Differential Geometry/Frenet-Serret Formulae

From Wikibooks, open books for an open world
Jump to: navigation, search

The derivatives of the vectors t, p, and b can be expressed as a linear combination of these vectors. The formulae for these expressions are called the Frenet-Serret Formulae. This is natural because t, p, and b form an orthogonal basis for a three-dimensional vector space.

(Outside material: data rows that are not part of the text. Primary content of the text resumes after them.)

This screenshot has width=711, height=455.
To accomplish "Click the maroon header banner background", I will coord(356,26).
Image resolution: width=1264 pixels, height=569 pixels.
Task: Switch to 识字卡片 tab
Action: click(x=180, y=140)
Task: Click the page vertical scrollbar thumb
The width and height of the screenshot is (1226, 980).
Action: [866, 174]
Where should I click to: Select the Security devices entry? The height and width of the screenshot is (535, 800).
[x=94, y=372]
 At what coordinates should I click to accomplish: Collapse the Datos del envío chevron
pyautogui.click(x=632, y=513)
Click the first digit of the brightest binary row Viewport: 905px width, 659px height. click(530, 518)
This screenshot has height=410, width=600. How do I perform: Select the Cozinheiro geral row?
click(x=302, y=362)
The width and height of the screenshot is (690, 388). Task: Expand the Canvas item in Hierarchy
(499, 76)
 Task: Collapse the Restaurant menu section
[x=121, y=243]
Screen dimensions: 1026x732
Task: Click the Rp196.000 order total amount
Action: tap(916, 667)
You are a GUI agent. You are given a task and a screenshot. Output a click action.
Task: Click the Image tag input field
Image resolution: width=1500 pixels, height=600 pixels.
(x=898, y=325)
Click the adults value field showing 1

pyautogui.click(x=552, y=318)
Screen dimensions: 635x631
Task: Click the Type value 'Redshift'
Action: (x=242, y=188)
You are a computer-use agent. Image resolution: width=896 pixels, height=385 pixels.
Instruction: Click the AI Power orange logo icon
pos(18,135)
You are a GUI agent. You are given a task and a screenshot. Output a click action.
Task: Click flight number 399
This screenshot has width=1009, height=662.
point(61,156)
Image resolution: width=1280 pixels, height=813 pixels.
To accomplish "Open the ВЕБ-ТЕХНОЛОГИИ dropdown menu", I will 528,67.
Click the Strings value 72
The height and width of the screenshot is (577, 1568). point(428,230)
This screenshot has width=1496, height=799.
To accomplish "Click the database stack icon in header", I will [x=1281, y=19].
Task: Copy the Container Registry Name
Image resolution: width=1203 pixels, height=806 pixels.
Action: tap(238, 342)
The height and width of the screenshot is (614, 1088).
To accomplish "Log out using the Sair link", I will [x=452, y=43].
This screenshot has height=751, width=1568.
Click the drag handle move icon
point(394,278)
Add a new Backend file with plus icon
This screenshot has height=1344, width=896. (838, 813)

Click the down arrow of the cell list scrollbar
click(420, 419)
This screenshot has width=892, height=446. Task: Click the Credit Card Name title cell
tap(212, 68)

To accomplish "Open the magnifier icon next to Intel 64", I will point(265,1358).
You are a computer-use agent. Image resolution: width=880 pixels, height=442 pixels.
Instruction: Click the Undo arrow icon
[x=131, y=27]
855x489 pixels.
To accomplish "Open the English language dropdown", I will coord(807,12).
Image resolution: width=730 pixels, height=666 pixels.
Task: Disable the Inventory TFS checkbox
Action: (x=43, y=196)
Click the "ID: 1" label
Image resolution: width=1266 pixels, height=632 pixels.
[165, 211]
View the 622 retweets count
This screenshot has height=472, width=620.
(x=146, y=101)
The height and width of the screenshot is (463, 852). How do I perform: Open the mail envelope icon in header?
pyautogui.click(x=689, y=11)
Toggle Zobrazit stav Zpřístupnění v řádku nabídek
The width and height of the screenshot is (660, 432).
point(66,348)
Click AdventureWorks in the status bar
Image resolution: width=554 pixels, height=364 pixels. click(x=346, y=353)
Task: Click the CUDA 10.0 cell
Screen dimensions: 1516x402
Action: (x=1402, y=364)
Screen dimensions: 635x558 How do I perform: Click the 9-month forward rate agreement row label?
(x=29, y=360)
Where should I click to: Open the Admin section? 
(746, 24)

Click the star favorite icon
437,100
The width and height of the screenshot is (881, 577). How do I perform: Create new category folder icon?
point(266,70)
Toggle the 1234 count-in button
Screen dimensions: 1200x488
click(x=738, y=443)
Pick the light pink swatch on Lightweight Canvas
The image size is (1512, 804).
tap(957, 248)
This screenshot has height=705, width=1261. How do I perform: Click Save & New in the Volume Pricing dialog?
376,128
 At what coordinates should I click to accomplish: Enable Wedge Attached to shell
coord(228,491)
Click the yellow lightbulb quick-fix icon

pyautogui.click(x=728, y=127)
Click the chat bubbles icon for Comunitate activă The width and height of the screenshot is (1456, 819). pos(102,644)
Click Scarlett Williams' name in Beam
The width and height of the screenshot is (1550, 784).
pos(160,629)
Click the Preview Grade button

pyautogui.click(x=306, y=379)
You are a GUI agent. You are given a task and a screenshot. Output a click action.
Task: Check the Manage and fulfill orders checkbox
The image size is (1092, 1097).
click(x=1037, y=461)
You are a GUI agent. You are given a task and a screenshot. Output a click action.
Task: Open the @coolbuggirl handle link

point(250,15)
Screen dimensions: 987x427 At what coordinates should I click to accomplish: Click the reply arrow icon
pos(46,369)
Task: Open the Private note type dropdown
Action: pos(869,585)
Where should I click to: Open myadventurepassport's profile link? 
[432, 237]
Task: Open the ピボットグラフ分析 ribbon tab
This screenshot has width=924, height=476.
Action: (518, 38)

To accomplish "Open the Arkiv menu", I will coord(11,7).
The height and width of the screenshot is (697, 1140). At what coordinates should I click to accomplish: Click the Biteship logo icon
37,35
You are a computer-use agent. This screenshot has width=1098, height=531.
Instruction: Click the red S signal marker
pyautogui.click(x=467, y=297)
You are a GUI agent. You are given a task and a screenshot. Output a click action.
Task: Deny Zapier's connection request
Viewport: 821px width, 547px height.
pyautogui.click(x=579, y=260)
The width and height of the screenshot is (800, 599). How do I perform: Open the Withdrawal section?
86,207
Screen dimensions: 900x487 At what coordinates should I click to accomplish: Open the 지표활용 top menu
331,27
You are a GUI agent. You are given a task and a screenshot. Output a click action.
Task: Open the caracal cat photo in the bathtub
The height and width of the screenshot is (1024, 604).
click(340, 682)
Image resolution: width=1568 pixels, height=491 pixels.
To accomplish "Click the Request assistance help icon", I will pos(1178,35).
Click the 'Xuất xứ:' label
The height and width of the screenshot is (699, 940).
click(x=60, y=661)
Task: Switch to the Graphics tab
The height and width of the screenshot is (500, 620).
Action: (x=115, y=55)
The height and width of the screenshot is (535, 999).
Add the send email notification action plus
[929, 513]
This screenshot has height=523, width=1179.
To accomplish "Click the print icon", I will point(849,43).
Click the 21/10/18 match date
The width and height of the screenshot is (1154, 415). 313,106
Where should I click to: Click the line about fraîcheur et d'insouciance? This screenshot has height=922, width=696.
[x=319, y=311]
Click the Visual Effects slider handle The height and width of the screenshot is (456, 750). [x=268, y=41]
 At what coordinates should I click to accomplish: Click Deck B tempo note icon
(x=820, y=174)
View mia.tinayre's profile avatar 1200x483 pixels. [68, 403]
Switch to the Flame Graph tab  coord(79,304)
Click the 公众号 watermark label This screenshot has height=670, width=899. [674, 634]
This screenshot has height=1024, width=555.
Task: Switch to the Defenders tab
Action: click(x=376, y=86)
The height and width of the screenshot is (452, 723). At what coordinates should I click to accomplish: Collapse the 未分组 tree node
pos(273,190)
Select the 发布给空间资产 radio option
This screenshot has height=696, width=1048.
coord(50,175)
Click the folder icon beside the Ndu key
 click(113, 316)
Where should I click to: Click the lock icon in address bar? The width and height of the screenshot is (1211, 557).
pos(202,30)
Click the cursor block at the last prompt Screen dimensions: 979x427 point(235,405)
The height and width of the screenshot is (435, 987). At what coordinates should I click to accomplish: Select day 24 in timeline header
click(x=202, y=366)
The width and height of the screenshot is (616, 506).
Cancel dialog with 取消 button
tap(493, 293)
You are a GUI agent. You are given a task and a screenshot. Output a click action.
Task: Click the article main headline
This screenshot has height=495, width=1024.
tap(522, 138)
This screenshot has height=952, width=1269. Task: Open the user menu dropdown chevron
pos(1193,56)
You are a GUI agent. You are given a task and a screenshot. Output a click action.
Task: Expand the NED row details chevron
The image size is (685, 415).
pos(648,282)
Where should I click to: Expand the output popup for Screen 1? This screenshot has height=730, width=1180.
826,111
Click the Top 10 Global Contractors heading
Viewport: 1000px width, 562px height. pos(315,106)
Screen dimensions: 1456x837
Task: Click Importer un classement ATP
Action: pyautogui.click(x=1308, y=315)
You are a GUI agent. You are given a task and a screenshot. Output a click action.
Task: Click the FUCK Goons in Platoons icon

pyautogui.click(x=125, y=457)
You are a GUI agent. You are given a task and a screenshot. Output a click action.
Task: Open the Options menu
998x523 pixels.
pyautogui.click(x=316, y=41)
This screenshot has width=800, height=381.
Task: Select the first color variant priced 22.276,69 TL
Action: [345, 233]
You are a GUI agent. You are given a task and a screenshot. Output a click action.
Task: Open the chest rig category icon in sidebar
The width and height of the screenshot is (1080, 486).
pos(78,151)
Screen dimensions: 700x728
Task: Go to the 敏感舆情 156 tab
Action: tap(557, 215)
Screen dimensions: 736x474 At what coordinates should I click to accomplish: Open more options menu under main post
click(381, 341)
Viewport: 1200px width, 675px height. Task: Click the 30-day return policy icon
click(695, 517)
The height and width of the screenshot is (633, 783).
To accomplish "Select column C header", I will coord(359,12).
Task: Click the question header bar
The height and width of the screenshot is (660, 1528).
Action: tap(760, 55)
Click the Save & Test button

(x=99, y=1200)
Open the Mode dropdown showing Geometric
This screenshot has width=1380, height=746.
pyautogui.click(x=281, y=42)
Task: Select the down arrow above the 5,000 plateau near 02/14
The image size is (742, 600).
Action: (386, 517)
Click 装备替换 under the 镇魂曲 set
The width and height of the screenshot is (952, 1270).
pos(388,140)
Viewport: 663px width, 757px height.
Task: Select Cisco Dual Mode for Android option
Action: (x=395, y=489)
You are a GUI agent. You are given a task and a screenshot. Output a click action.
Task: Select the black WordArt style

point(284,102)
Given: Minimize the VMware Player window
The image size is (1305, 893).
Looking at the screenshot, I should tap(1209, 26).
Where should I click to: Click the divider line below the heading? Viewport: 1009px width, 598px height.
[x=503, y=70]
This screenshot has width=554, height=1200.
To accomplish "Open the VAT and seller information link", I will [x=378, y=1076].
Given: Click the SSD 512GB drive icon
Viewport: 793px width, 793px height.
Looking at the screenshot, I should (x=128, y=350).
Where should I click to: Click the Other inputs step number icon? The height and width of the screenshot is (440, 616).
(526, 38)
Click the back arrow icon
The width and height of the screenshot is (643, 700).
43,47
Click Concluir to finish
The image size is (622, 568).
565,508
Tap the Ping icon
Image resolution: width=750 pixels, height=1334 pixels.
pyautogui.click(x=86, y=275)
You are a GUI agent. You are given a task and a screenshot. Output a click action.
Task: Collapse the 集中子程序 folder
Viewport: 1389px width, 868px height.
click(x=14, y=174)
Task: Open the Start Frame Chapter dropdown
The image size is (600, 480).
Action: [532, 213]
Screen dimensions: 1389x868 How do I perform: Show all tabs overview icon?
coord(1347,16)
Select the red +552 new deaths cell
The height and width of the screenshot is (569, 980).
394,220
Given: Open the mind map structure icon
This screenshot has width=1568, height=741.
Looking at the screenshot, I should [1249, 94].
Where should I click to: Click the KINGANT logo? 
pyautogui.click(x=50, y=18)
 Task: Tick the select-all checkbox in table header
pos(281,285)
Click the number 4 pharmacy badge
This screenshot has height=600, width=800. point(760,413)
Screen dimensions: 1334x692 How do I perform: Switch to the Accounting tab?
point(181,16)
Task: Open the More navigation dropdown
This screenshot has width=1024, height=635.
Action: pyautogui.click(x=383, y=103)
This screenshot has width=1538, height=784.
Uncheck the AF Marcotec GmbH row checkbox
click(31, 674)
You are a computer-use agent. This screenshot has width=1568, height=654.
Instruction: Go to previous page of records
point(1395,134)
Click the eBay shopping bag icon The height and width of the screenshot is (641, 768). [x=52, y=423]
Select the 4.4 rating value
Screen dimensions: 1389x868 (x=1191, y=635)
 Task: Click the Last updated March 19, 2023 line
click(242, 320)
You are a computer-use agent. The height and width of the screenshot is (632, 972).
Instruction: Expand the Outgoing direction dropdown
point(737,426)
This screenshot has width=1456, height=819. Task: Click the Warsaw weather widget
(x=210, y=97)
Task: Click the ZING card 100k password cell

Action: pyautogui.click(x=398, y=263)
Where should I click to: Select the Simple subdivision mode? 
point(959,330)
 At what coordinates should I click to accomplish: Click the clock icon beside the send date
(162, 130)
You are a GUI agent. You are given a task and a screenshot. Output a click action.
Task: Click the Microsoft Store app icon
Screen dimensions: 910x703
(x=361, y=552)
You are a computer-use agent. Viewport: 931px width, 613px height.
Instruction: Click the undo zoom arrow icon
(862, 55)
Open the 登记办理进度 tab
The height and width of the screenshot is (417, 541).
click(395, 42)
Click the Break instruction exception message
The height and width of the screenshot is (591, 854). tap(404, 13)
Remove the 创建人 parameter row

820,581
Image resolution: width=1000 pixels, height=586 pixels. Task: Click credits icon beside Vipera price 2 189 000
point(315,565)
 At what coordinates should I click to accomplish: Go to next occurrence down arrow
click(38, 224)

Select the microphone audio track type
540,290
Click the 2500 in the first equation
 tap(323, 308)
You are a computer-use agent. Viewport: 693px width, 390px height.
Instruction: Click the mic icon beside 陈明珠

Of course, we know already that \frac{dt}{ds}=\kappa p and \frac{db}{ds}=-\tau p so it remains to find \frac{dp}{ds}. First, we differentiate p \sdot p = 1 to obtain \frac{dp}{ds}\sdot p = 0 so it takes on the form \frac{dp}{ds}=at+cb. We take the dot product of this with t to obtain a=\frac{dp}{ds}\sdot t. Taking the derivative of p\sdot t=0, we get \frac{dp}{ds}\sdot t + p \sdot \frac{dt}{ds} = 0 or \frac{dp}{ds}\sdot t=-p \sdot \frac{dt}{ds} = -\kappa p \sdot p = -\kappa. Also, taking the dot product of \frac{dp}{ds}=at+cb with b, we obtain c=\frac{dp}{ds}\sdot p. Taking the derivative of p\sdot b=0, we get \frac{dp}{ds}\sdot b=-p\sdot\frac{db}{ds}=\tau. Thus, we arrive at the following expression for \frac{dp}{dt}:

\frac{dp}{dt}=-\kappa t+\tau b.

This formula, combined with the previous two formulae, are together called the Frenet-Serret Formulae and they can be represented by a skew-symmetric matrix.